■ DOCUMENT EXTRACT:
----------

So the thermistor bridge boards from last week will now take a program. So far the values read change on temperature change, but no T in °C yet.
Charles Fracchia suggested a quick detour over into ArduinoIDE and CoolTermMac for communication. Rapid spotty success. Loading Software.Serial takes up 90% of the program memory, yikes.
Lots of use of delays. I guess I should get used to using the microsecond delays, because most of the warnings about settling times are on the order of microseconds. Also turning everything else off. Seems like just setting a bit or two, maybe another control register, let me see…
That was fun.
This week’s project ate last week’s. More to the point, I didn’t hit archive software before major editing, thinking to “save as…” hitting “save” and finding no undo.
Oh my.
I had just gotten to the point where reading the differential channels one way vs. the other gave the same magnitude. The RTD bridge was responsive with 20x gain, while the NTC bridge moves nicely at unity, about the same excursions, 50 units from room temperature to finger temperature, 100 units from room temp. to ice pack. Even without T this will work at ice cream temperatures.
Still not sure about extracting T. Reading about the subject on http://www.omega.com/temperature/z/thertd.html suggests that with four point calibration, 1% accuracy is within reach! Want better? The R/T curve is modeled by a 20th order polynomial. Whee!

----------

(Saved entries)
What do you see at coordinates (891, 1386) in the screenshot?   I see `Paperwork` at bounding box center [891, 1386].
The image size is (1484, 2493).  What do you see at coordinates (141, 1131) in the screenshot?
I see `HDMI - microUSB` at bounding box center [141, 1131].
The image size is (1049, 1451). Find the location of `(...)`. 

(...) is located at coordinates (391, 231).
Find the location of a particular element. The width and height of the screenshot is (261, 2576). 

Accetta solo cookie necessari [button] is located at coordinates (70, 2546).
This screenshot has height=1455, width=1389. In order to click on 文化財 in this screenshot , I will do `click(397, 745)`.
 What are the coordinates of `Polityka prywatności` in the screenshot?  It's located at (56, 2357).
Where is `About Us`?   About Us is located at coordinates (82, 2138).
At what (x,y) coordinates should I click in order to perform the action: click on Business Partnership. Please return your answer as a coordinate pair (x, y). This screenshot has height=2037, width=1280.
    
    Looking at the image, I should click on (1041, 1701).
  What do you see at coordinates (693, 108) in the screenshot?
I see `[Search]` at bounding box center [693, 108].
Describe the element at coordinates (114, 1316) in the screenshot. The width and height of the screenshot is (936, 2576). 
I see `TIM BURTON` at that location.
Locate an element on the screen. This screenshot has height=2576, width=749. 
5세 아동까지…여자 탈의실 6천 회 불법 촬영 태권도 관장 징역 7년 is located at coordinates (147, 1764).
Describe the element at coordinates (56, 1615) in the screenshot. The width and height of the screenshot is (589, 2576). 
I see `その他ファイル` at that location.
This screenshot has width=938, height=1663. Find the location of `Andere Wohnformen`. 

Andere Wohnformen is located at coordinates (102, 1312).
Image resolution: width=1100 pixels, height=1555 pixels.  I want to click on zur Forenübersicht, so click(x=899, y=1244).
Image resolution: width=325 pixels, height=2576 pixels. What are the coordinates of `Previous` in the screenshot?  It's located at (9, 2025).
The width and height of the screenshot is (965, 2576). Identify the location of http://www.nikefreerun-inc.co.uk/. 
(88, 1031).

----------

■ TASKS:
• A. In the thermistor notes, how much of the program memory does loading Software.Serial take up?
• B. According to the thermistor notes, why does the writer think they should get used to microsecond delays?
• C. Reproduce the stretch of the thermistor notes from "Lots of use" through "That was fun.".

■ RESPONSES BY ITEM NUMBER:
• A. 90%

• B. Most of the warnings about settling times are on the order of microseconds, so the delays need to be that fine.

• C.
Lots of use of delays. I guess I should get used to using the microsecond delays, because most of the warnings about settling times are on the order of microseconds. Also turning everything else off. Seems like just setting a bit or two, maybe another control register, let me see…
That was fun.